Kevin Dietsch Getty Images via Agence France-Presse “It is with a heavy heart but with a deep love for Harvard that I write to you to announce that I will be leaving my position as president,” Claudine Gay, 53, said in a resignation letter published Tuesday.
The president of the prestigious American university Harvard, Claudine Gay, announced her resignation on Tuesday, after accusations of plagiarism and a tense hearing in Congress on the fight against anti-Semitism on campus.
“It is with a heavy heart but with a deep love for Harvard that I write to announce that I will be stepping down as president,” Claudine Gay, 53, said in a resignation letter released Tuesday.< /p>
This political science professor — who in July became the first black president of Harvard University, located near Boston — has been under fire in recent weeks.
She was targeted by accusations of plagiarism linked to her university work, fueled by a conservative site, and by criticism linked to her responses, during a parliamentary hearing on the fight against anti-Semitism on campuses, to the elected official Republican Elise Stefanik, who likened some students' calls for an “Intifada” to incitement to “genocide against Jews in Israel and around the world.”
Since the bloody attack by Hamas in Israel on October 7, followed by deadly reprisals by the Israeli army in the Gaza Strip, the conflict has unleashed passions in the most renowned American universities.

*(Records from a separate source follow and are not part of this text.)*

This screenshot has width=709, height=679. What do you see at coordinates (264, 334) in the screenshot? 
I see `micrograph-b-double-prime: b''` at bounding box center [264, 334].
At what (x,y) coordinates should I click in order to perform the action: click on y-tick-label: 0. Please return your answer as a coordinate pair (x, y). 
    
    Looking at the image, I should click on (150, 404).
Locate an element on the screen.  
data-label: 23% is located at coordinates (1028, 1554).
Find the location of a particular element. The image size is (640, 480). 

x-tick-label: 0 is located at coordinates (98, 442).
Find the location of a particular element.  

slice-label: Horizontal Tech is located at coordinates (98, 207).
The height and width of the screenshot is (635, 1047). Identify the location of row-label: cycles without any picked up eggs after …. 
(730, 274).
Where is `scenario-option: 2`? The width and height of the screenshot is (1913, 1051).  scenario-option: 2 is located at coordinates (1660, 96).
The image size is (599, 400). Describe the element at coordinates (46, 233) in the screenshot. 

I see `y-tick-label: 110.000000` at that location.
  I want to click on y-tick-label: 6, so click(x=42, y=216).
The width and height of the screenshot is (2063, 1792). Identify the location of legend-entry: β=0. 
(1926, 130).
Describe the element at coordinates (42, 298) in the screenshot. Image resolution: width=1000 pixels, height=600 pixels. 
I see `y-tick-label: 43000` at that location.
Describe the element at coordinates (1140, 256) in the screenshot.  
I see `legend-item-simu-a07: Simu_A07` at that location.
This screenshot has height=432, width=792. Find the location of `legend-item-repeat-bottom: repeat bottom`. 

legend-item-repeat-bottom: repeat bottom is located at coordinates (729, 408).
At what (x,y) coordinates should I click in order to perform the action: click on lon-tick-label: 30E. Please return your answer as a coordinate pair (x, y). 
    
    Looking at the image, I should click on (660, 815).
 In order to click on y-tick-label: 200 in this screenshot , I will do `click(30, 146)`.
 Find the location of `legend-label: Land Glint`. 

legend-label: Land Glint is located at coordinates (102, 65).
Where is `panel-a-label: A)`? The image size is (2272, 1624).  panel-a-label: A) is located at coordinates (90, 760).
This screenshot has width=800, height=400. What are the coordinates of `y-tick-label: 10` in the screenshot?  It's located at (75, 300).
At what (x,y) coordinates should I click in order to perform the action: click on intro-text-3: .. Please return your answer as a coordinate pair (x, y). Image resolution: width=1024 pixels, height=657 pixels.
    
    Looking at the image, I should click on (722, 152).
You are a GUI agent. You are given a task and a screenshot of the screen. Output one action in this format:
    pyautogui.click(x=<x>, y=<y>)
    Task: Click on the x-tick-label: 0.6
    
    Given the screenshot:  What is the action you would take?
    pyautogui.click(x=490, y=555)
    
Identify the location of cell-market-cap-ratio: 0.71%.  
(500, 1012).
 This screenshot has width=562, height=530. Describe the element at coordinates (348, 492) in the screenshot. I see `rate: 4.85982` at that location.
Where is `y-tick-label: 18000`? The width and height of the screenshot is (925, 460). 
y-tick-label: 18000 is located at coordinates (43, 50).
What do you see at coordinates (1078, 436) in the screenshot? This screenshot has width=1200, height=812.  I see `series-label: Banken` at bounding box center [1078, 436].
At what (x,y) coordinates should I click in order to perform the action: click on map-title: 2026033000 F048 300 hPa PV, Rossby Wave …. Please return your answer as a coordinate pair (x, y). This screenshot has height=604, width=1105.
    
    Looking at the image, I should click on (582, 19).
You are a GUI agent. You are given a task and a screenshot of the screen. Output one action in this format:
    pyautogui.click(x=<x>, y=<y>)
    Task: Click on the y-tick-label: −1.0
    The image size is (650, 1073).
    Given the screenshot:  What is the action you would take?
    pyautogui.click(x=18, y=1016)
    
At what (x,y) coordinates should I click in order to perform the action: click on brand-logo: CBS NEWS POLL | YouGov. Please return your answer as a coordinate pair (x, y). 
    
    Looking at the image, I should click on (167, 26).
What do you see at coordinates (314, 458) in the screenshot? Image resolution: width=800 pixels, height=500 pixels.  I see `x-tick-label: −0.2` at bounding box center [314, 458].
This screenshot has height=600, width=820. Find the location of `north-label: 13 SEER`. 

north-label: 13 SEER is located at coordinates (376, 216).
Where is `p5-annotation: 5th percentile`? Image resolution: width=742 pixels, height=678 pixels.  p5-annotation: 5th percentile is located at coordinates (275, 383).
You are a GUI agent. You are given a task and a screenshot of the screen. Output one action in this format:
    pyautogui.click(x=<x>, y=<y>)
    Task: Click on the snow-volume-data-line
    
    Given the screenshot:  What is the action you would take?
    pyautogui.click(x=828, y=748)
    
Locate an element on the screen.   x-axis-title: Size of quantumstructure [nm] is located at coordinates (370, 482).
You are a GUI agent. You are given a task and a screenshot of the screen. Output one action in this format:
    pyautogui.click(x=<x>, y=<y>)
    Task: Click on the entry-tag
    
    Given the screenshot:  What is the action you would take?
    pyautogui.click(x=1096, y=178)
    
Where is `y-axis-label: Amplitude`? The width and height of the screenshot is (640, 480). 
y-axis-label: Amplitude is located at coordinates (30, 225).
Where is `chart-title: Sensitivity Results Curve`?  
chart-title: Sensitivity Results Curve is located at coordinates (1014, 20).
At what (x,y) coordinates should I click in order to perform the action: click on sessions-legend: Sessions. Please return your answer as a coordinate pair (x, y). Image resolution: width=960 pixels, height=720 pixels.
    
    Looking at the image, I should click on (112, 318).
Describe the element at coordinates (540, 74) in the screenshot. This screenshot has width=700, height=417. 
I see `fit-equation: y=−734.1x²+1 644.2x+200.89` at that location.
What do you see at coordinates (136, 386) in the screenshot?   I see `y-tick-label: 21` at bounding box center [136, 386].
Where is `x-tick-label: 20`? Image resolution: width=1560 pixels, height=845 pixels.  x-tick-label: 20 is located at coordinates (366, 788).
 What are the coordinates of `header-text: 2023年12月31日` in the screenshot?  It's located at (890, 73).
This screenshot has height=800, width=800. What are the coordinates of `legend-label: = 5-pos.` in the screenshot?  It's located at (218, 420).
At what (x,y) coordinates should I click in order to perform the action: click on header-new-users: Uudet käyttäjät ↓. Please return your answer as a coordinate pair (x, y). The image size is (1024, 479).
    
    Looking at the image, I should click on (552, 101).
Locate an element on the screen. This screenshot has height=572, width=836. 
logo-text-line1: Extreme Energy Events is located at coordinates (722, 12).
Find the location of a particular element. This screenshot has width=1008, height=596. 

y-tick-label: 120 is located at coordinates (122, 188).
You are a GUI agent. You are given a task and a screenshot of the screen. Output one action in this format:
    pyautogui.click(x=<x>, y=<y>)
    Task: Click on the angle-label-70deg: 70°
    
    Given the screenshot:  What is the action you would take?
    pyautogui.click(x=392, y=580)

Tuesday December 5, in a tense atmosphere, Claudine Gay and her counterparts from the University of Pennsylvania and the Massachusetts Institute of Technology, Elizabeth Magill and Sally Kornbluth, answered questions from elected officials for five hours of the House of Representatives.
When Ms. Stefanik asked whether “calling for the genocide of Jews violates Harvard's harassment policy, yes or no” ?, Ms. Gay responded, “It may, depending on the context,” before adding, ” If it's directed at a person. »
“If speech becomes action, it can become harassment,” Ms. Magill responded to the same question. “It’s a decision that depends on the context.”
Their responses, which went viral, caused an outcry all the way to the White House, whose spokesperson, Andrew Bates, said it was “incredible that this should be said: calls for genocide are monstrous” .
“It has been complicated to see doubt hover over my commitments to confronting hatred and respecting academic rigor… and frightening to be the subject of personal attacks and threats fueled by racism,” explained Claudine Gay in her resignation letter.
She becomes the second president of the Ivy League – which brings together eight elite universities – to resign. In December, Elizabeth Magill, of the University of Pennsylvania, resigned in the face of pressure.
More than 70 lawmakers, including two Democrats, as well as alumni and high-profile donors had called for Ms. Gay's departure. The president, however, received the support of the educational community and was retained in her position in mid-December.
Harvard University's governing body, which accepted Ms. Gay's resignation on Tuesday, praised her “remarkable resilience in the face of continuing and deeply personal attacks.”
“While part of this affair took place publicly, much of it took the form of vile and in some cases racist attacks against her via shameful emails and phone calls,” the institution said in a statement. press release.
Republican Elise Stefanik, for her part, described this resignation on the scandal of any university in history.”
Born in New York into a family of Haitian immigrants, Claudine Gay will have served the shortest presidency in the history of the university since its founding in Cambridge, near Boston, in 1636.